子ども特有のグズりや癇癪、あれは何?これは何?という好奇心、ルールに縛られない自由な発想、楽しければ体全体で大きな声で表現する。
健全な環境育てば自然な姿、責められることもなく温かい目で大人達に受け止められながら育ちます。

ですが親から虐待されてきた私は自分の感情を押し殺して生きてきました。
不機嫌で怒鳴ってばかりの父親と子供に興味がなくコミュニケーションを取らない母親、私はいつも親の顔色を伺い、可愛がってもらえるように良い子でいるよう努めました。

騒がない、泣かない、走り回らない、あれこれ聞かない、ダラダラしない、座る時は正座、物音を立てない。

それでも父は怒鳴ったし、見下し侮辱し人格否定、存在否定を死ぬまで繰り返しました。母も無関心を貫き通しました。

私は自分を抑え込み過ぎて笑うことも喜ぶことも楽しむこともできなくなりました。
怒りも湧かないし、苦しさはあるのに何が苦しいのか何が悲しいのか分からないのです。
感情がなく、自分がどうしたいのか、何がしたいのか、どうなりたいのか、何が楽しくて何が嫌なのか分からないのです。

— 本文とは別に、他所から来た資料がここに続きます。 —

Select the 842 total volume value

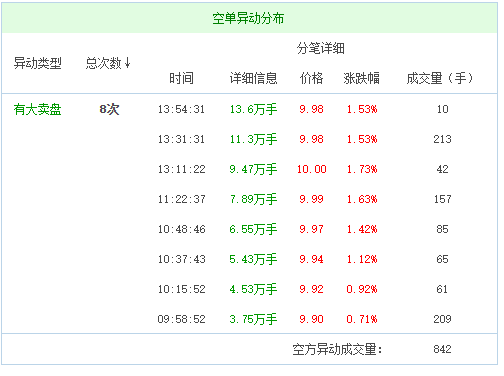442,349
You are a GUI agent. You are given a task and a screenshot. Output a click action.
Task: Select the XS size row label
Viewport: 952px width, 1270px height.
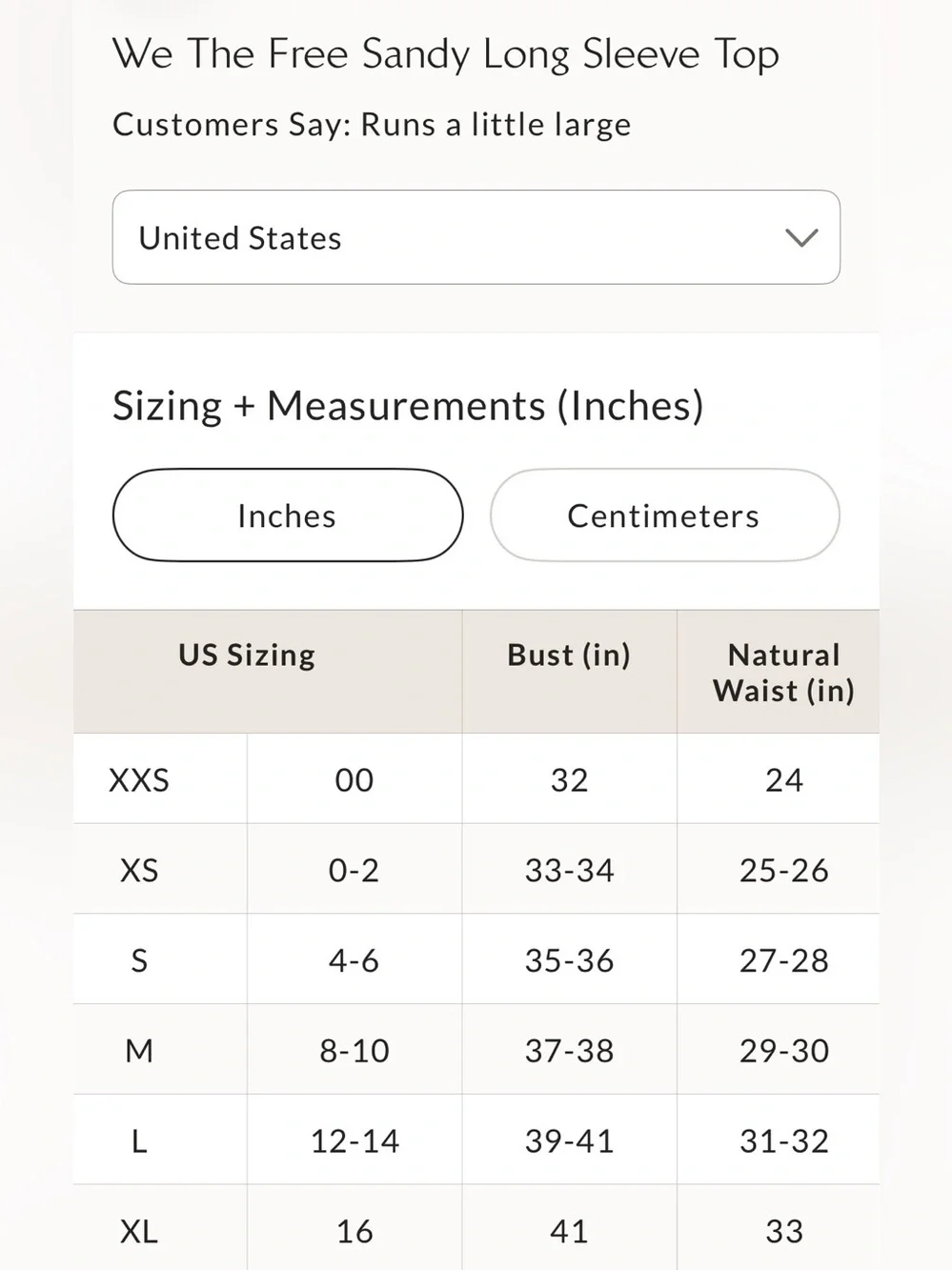click(x=139, y=870)
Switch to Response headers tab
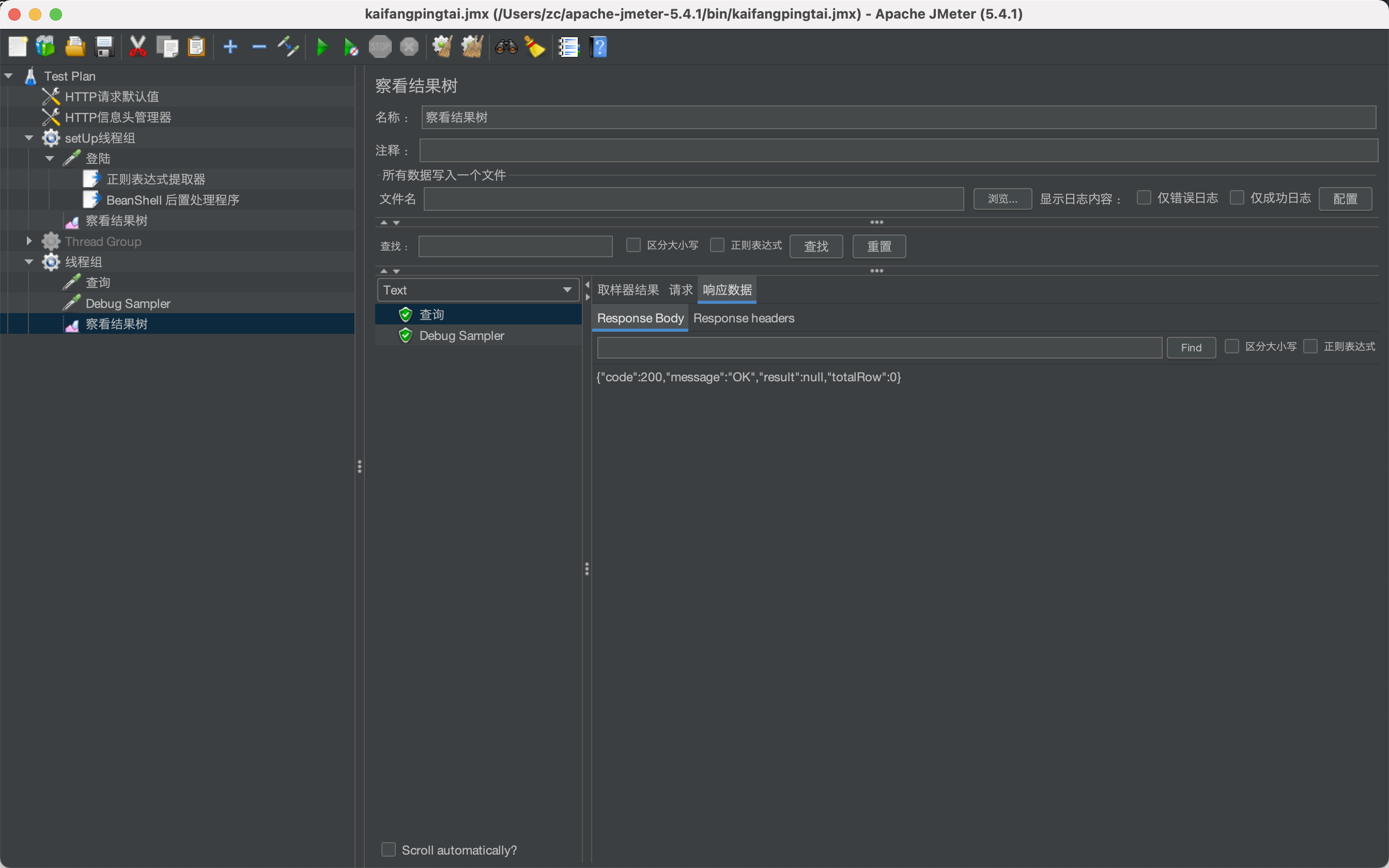 pos(743,318)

でも感情はない訳ではなく、心の奥底に閉じ込め頑丈に蓋をし見ないように、感じないようにしただけでした。
親に好かれたいが為に。

親への執着を手放した今、他人との関わりに際し無感情というのが弊害になりました。
人とコミュニケーションが取れなくて孤立したり、親と同類の人を引き寄せてばかりで、子供の頃と状況が変わらないどころか、他人にまでこんな扱いを受けるのかと絶望感でいっぱいでした。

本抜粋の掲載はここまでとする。